Dev Diary #10 - Clusters and Playground v2

2024-05-24

Last week, too many things were still in the oven so we skipped a diary, but now we have some hot and ready features. We finally have clustering out the door and alongside it we have a bunch of improvements to the playground. Next week, the plan is to show off some changes to sources and start introducing better ways to test and evaluate your models.

Clusters

Back in Dev Diary #8, we mentioned that clustering was coming soon but we didn't talk about it in detail. The goal of clustering is to give you a birds-eye view of your dataset, allowing you to see how your samples are distributed across the knowledge space of the use-case and provided sources. This can help you identify gaps in your dataset, or areas where your dataset is over-represented.

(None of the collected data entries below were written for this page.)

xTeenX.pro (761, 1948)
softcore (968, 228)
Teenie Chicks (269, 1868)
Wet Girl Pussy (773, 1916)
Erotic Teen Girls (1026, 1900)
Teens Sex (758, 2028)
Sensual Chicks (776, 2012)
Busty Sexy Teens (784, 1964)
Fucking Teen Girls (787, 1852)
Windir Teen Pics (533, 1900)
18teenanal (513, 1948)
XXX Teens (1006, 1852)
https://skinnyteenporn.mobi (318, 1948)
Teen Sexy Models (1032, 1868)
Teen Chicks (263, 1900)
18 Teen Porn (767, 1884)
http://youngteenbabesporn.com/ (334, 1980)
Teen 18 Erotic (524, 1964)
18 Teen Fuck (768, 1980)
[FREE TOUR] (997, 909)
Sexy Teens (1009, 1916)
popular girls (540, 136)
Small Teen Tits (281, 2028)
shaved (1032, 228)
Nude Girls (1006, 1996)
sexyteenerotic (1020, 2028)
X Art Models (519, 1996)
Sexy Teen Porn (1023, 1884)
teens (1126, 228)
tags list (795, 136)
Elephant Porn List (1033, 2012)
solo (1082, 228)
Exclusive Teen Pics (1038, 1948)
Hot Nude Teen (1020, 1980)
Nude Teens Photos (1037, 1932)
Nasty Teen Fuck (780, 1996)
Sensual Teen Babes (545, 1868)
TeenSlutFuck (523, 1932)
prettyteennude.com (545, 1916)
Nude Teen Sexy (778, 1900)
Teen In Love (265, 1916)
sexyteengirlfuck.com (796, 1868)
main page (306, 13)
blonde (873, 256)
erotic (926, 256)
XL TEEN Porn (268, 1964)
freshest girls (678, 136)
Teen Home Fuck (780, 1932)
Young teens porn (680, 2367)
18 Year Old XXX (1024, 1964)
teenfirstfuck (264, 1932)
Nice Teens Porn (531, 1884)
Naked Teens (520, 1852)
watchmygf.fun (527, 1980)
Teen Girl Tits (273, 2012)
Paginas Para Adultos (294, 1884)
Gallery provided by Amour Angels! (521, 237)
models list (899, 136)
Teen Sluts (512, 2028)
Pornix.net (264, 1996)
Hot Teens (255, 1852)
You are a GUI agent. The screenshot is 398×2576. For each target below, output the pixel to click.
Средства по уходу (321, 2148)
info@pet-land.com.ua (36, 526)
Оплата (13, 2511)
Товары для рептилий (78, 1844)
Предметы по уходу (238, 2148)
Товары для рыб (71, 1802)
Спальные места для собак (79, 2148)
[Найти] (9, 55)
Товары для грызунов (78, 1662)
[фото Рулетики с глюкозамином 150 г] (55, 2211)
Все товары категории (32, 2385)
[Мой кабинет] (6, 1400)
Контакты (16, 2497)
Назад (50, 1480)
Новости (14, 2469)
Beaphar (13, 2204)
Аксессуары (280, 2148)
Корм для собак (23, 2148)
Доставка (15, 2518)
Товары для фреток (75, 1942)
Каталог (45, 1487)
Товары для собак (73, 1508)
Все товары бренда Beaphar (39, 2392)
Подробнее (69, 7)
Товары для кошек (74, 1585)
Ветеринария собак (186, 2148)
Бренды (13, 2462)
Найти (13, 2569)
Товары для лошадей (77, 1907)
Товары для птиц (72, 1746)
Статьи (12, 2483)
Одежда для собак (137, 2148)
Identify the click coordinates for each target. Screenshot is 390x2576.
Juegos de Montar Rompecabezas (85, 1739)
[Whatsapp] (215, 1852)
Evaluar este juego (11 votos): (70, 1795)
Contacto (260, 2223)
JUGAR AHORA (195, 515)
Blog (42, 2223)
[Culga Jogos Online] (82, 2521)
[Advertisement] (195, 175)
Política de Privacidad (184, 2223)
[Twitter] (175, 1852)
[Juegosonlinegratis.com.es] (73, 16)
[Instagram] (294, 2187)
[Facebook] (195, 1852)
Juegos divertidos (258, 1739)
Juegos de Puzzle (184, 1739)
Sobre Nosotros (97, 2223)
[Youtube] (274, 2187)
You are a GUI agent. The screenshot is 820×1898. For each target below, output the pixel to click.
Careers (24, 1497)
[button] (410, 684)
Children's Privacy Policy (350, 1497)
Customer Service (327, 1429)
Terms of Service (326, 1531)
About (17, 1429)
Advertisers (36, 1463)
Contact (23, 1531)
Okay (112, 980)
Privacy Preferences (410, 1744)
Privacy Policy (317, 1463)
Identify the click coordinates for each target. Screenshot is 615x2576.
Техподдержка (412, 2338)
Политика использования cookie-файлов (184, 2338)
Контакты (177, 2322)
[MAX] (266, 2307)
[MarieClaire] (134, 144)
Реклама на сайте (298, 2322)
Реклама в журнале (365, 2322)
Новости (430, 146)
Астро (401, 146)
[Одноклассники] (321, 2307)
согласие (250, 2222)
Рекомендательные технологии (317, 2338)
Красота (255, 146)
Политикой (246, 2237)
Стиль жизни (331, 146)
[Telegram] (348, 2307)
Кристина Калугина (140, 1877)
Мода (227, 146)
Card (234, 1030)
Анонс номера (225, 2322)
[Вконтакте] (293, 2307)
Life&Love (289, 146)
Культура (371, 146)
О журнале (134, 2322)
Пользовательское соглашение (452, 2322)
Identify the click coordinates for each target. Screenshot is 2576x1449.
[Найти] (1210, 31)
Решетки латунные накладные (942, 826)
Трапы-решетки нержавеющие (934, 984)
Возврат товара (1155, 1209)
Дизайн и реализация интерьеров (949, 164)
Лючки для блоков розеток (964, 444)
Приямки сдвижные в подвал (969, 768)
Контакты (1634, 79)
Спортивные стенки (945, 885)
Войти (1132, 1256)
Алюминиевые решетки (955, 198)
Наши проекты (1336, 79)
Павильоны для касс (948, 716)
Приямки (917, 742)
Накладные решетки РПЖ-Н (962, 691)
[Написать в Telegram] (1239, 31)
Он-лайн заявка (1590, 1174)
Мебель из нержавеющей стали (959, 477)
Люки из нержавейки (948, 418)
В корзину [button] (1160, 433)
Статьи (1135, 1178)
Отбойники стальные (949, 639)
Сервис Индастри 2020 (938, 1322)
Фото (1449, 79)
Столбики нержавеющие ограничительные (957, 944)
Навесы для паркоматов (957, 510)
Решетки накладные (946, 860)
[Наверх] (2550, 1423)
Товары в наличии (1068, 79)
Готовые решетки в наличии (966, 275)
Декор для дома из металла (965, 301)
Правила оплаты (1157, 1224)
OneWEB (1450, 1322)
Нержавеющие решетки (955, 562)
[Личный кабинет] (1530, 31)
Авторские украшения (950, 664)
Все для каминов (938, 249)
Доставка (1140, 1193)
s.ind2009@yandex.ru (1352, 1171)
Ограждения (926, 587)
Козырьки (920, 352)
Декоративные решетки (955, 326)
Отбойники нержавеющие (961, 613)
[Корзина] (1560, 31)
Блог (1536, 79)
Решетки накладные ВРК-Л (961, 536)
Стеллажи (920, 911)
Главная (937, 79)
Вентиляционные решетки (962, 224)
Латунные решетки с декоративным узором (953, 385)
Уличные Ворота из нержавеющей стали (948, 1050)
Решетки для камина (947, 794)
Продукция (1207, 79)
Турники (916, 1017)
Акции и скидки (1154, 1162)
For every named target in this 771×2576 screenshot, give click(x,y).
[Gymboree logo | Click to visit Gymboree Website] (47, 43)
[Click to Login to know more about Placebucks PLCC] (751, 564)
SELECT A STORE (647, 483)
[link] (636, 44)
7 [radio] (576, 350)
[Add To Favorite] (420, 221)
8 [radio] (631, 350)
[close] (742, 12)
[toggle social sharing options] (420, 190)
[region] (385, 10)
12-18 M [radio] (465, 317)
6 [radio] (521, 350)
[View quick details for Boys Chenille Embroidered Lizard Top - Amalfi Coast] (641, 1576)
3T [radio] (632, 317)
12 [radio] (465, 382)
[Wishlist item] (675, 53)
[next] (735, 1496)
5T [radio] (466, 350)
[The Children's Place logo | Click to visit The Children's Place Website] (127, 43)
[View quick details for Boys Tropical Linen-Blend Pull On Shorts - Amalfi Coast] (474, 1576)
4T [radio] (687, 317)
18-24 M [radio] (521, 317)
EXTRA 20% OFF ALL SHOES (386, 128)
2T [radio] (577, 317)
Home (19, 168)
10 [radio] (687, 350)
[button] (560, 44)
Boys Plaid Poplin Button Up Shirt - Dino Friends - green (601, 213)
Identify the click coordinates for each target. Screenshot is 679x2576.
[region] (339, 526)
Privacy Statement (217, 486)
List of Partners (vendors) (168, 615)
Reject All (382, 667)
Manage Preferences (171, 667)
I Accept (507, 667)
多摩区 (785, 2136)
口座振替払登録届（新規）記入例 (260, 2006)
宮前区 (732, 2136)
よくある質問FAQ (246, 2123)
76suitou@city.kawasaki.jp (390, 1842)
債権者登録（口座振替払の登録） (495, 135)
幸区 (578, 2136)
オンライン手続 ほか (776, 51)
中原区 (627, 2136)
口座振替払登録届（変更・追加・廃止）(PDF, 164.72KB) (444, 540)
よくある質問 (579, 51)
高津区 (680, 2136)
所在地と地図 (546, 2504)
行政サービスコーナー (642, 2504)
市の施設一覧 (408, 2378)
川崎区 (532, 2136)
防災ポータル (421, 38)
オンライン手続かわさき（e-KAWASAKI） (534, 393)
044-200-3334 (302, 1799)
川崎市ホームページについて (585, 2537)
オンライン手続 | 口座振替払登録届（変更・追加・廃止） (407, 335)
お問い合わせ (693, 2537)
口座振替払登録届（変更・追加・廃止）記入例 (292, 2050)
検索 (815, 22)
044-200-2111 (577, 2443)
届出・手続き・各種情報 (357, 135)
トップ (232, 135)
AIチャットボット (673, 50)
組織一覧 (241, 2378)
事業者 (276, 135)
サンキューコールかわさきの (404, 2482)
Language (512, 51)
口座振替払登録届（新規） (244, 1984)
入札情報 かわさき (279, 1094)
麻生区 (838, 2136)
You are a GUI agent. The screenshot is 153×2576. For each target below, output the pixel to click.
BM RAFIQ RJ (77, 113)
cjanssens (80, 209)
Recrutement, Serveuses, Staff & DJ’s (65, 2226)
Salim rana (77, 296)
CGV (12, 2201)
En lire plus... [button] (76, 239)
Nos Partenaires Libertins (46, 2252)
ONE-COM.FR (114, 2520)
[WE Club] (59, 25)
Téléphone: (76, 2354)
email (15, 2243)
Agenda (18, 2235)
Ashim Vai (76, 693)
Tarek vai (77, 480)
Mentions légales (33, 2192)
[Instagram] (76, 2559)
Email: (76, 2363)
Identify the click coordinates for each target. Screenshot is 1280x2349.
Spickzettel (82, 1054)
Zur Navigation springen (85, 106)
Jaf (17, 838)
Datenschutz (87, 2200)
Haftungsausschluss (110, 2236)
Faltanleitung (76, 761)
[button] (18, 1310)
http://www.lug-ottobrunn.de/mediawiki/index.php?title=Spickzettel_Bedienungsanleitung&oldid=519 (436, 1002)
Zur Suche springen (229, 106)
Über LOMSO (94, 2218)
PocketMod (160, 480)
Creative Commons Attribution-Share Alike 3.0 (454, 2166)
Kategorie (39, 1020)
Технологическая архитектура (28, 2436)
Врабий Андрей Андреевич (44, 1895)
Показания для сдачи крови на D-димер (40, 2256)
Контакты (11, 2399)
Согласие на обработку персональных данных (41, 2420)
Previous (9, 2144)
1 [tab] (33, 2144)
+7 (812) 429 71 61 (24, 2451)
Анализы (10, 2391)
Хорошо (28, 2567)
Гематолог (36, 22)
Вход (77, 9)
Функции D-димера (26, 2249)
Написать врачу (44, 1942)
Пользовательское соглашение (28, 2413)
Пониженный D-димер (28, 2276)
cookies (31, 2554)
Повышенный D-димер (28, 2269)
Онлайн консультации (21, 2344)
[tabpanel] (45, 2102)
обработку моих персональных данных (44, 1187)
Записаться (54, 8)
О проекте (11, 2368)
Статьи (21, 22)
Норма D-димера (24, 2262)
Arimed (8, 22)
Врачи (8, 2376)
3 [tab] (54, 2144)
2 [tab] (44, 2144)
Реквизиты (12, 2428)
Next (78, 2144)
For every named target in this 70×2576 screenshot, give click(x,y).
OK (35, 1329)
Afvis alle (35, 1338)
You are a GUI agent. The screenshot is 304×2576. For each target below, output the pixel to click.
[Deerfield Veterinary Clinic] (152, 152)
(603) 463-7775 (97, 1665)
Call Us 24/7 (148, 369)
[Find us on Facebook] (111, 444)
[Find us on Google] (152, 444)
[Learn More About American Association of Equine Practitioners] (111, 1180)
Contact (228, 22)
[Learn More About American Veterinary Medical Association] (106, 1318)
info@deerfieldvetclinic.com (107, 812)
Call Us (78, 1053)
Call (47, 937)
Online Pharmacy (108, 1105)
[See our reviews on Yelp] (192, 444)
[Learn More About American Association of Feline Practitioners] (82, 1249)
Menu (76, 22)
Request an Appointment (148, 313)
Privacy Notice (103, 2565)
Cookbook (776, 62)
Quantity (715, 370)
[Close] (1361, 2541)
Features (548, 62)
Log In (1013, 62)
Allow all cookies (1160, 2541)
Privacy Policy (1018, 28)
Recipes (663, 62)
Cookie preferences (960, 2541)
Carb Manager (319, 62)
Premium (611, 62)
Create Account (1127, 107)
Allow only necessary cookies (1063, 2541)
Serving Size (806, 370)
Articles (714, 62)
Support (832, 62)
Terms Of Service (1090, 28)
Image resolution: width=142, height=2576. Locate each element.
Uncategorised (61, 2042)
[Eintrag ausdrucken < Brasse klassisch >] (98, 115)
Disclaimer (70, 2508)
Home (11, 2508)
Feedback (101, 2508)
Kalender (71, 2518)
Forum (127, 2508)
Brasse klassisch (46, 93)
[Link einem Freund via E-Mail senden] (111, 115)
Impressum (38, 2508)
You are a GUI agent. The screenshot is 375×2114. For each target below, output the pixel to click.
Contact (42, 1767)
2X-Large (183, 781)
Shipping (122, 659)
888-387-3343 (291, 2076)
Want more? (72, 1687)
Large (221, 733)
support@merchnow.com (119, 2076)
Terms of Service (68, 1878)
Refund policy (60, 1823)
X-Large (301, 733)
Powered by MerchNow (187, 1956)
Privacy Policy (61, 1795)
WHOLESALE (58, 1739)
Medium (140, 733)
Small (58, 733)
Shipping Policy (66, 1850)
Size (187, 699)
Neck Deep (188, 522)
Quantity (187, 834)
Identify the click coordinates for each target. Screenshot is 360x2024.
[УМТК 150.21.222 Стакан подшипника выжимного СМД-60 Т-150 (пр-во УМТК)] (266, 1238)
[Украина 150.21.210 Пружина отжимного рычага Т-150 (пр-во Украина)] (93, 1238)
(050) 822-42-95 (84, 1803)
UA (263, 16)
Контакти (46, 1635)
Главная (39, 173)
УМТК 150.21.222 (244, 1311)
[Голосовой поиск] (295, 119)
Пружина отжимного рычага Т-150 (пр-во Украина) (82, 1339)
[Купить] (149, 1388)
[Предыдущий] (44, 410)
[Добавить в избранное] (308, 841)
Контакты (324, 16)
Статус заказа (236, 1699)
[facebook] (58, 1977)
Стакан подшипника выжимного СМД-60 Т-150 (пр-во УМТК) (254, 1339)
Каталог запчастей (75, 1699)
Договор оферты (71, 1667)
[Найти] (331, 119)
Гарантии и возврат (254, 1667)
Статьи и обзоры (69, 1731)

Here is what clusters can look like for a calculus tutor dataset

Clusters have also been integrated into the dataset explorer so you can easily filter and search for samples within a cluster. We are excited to see how you use this feature and what insights you gain from it.

Playground

The playground feature exists to help you quickly test & verify that your model is behaving as expected. However, for models with more complex schema structures, it can be difficult to manually type out well-formed prompts. The new schema input mode composes a friendly custom input field that matches the specific prompt schema of a model, allowing easy crafting of valid prompts.

We also shipped the ability to compare the outputs of different models side-by-side in the playground. This can be useful for comparing the performance of different models on the same prompt. For now this is limited to models who share the same schema and are in the same dataset.

Here is what the playground looks like with schema input mode

Changelog

  • Added clustering to the dataset explorer.
  • Added schema input mode to the playground.
  • Added the ability to compare the outputs of different models in the playground.
  • Added notifications for dataset and model failures.
  • Enabled notifications for teams.
  • Fixed a bunch of bugs related to dataset and model statuses.